▶ ACTIVITY
The lines you return should be those containing the string "agent", taken from the data below.

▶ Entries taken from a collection
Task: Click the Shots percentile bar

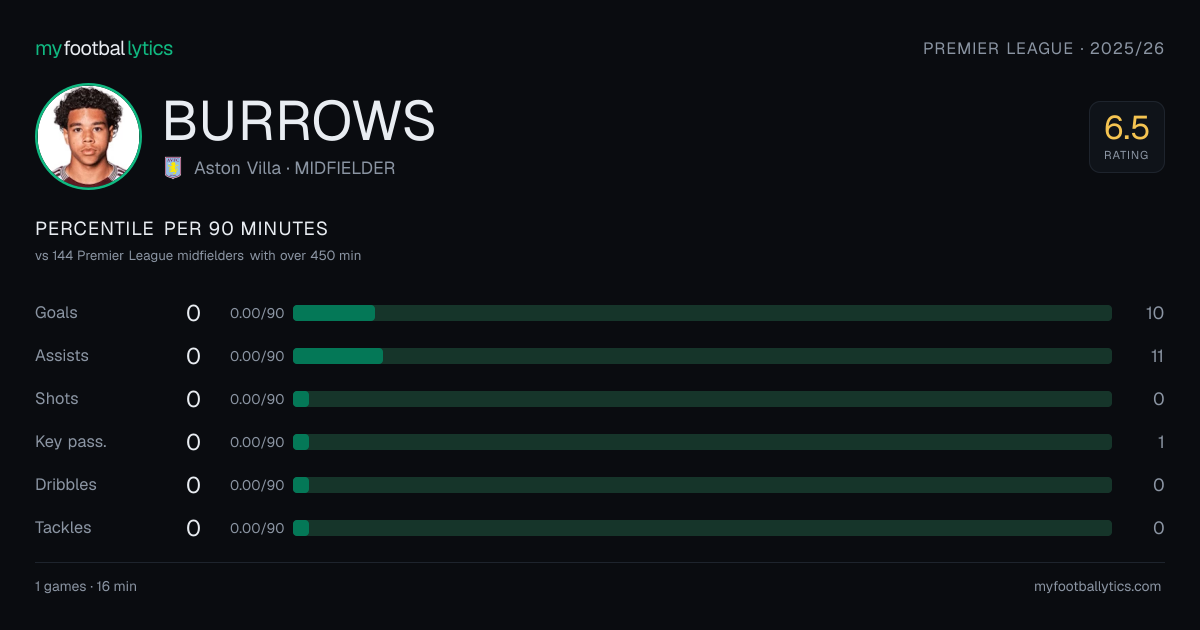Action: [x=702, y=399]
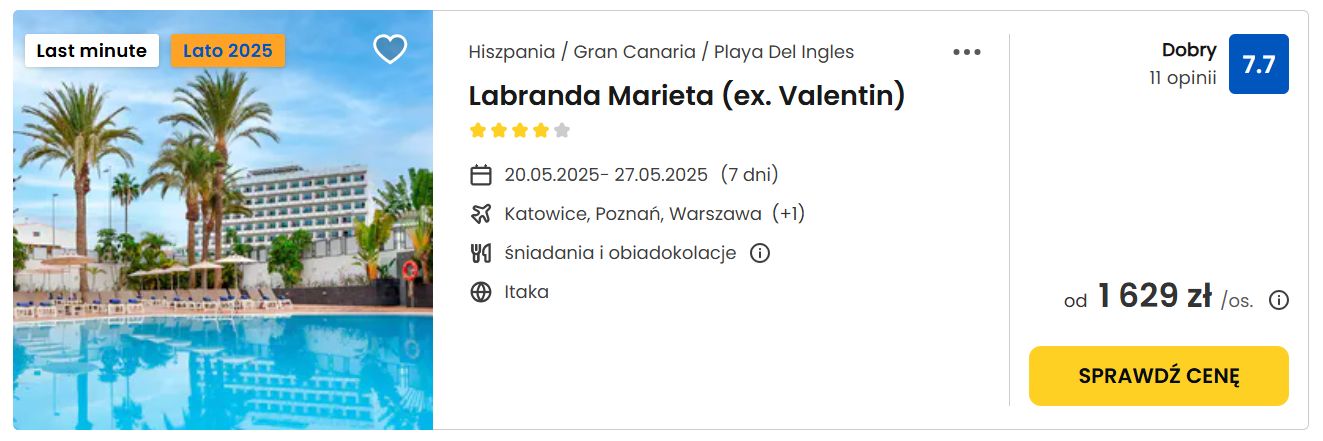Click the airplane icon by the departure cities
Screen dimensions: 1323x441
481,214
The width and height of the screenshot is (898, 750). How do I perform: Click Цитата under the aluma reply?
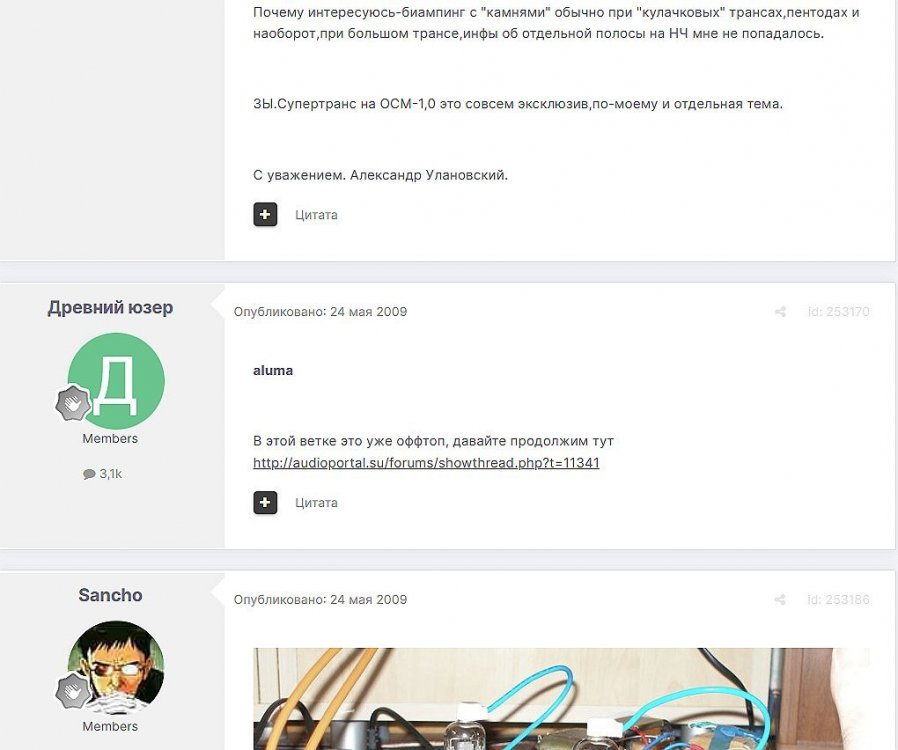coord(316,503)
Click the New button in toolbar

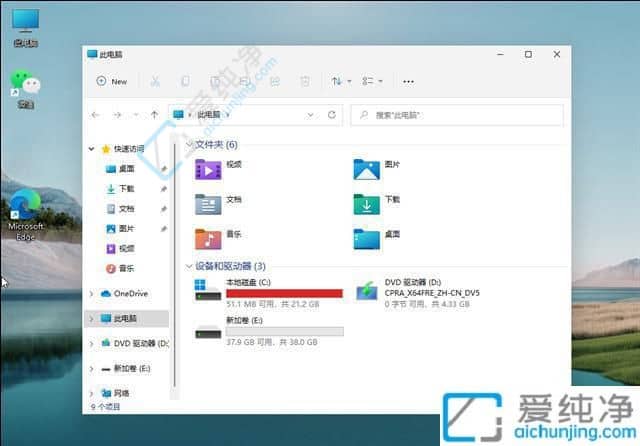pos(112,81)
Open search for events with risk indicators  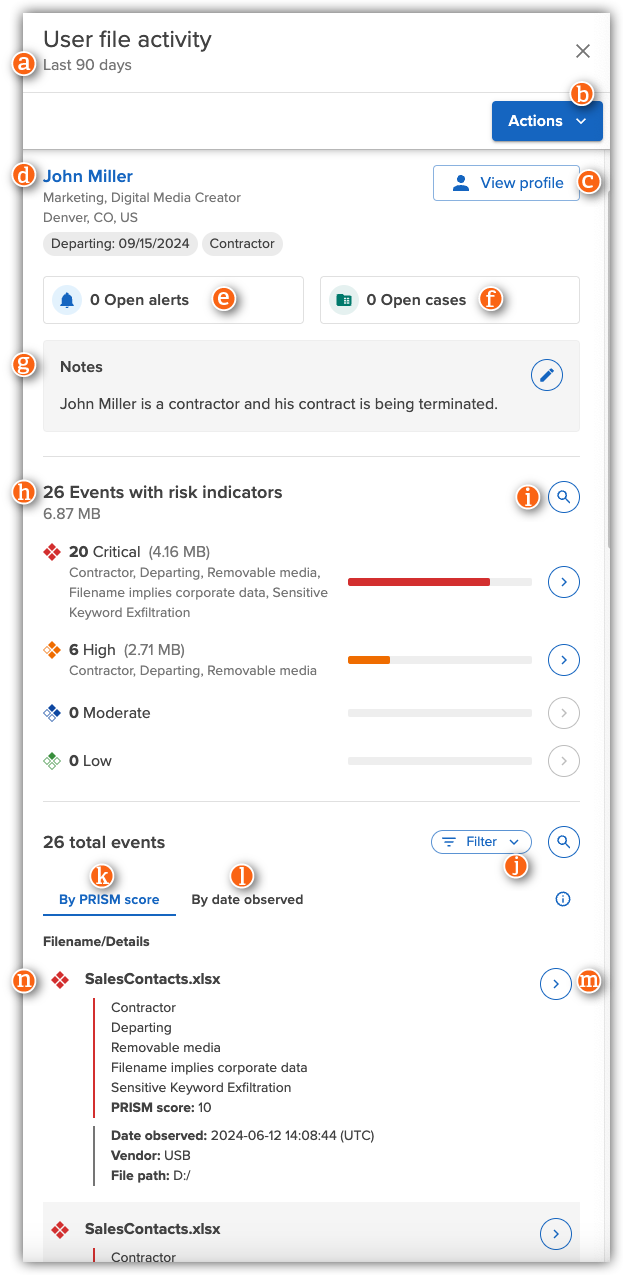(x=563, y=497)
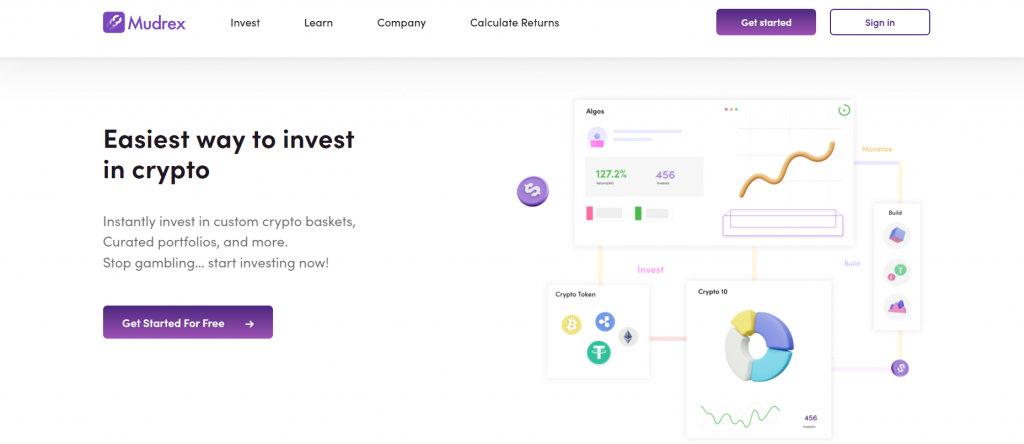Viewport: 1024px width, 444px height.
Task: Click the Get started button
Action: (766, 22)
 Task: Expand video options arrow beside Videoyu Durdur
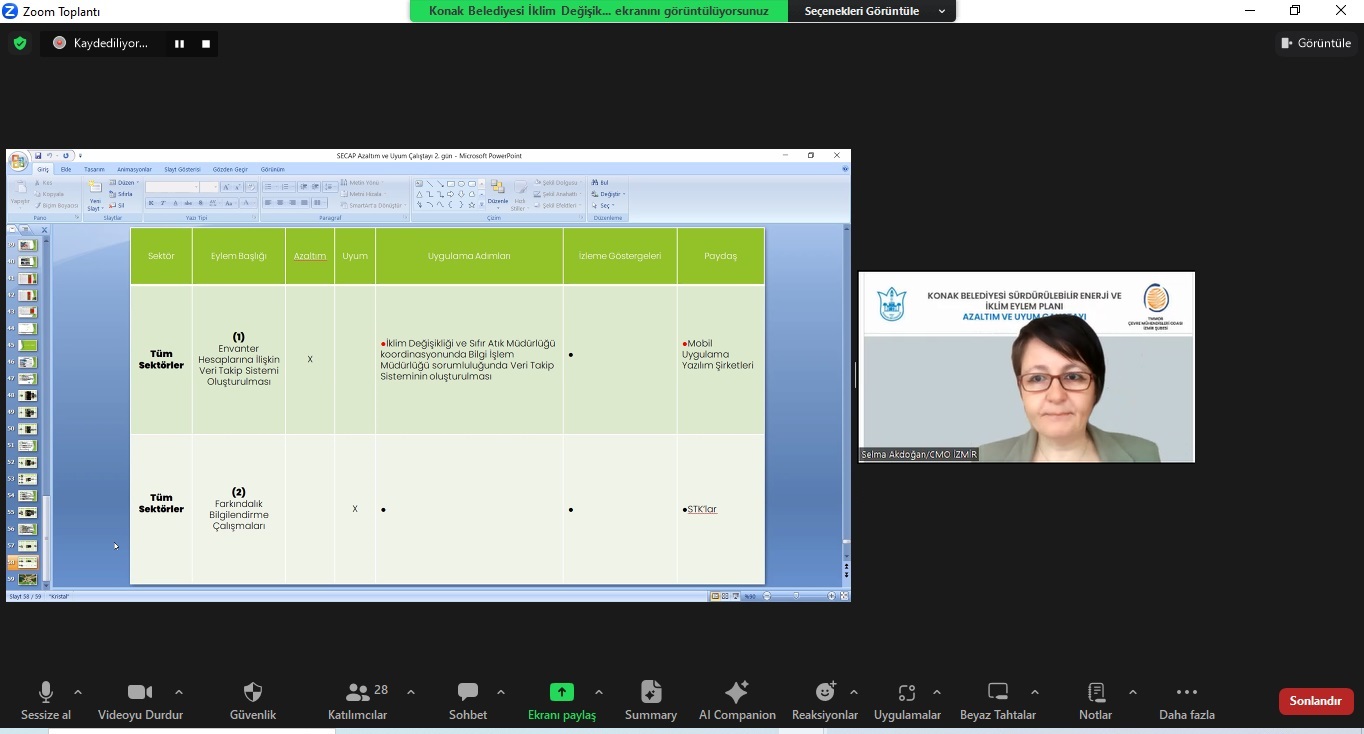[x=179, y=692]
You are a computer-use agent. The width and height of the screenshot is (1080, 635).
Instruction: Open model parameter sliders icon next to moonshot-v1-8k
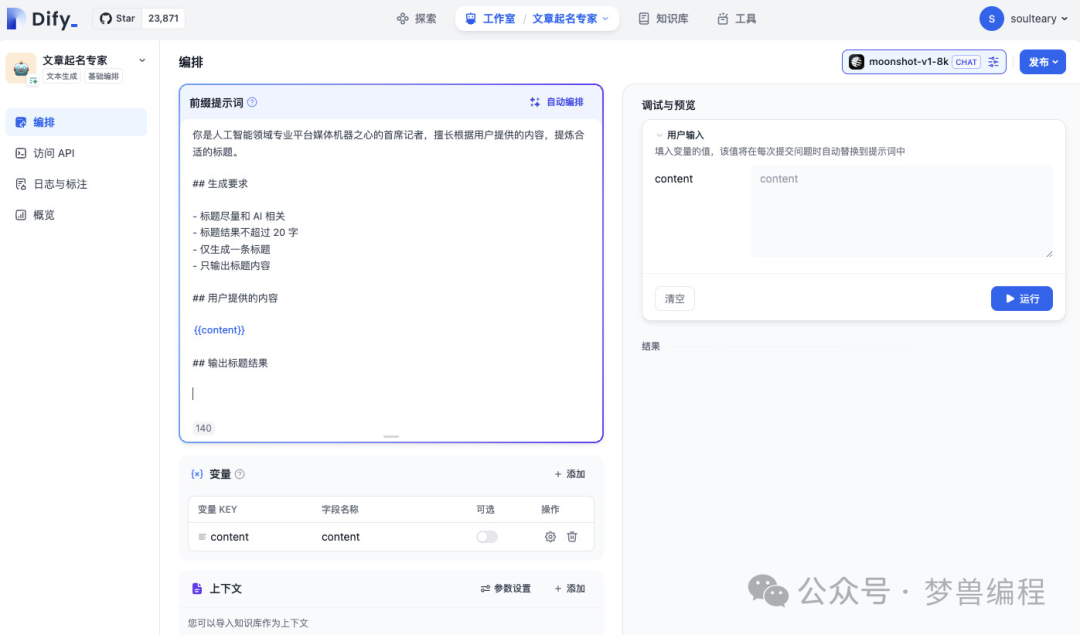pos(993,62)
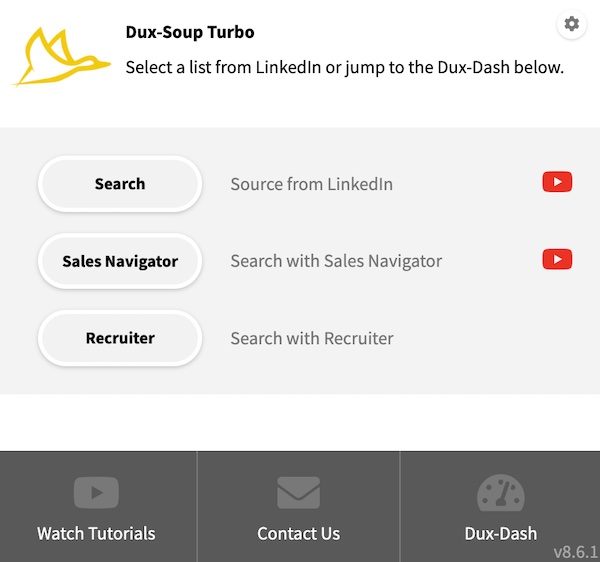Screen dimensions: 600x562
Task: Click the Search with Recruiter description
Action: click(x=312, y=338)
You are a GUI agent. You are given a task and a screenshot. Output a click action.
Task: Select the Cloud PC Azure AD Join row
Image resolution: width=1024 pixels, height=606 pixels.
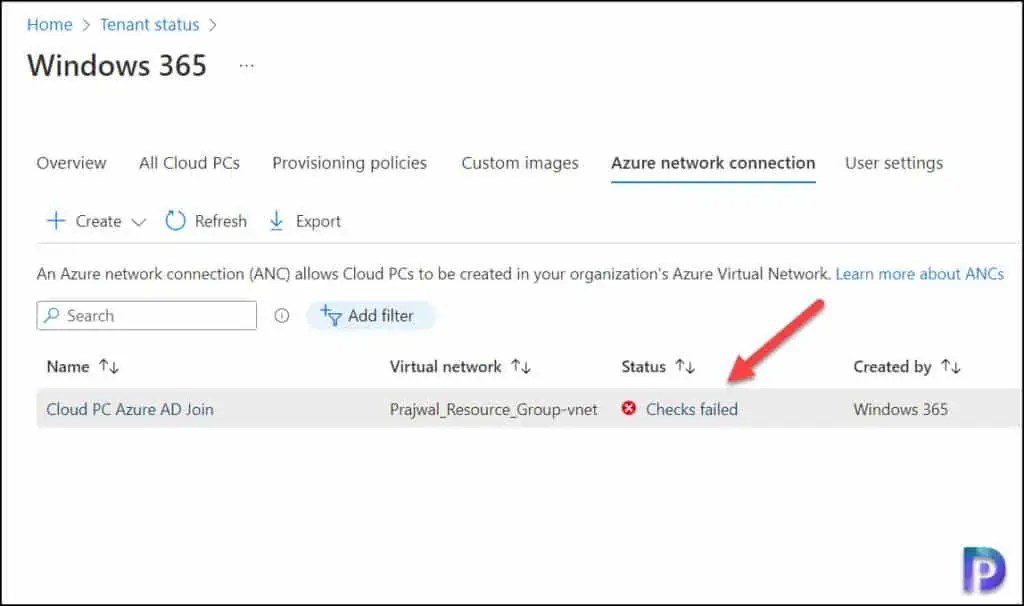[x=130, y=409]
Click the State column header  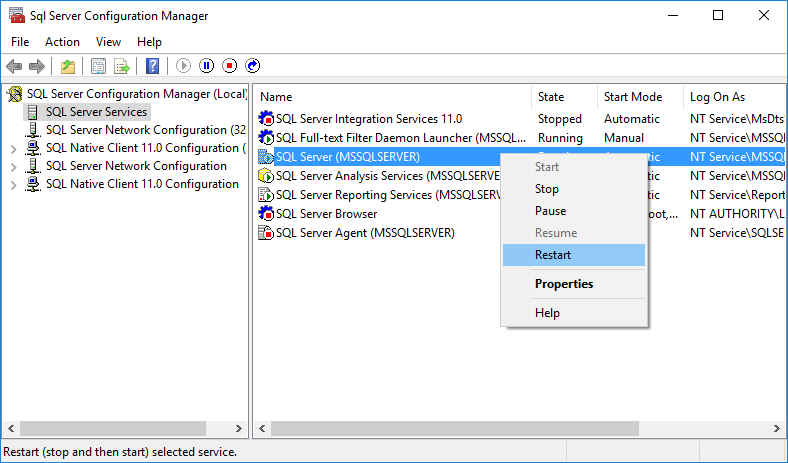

▶ RESPONSE AREA
You are a computer-use agent. The width and height of the screenshot is (1080, 635).
You are a GUI agent. You are given a task and a screenshot. Output a click action.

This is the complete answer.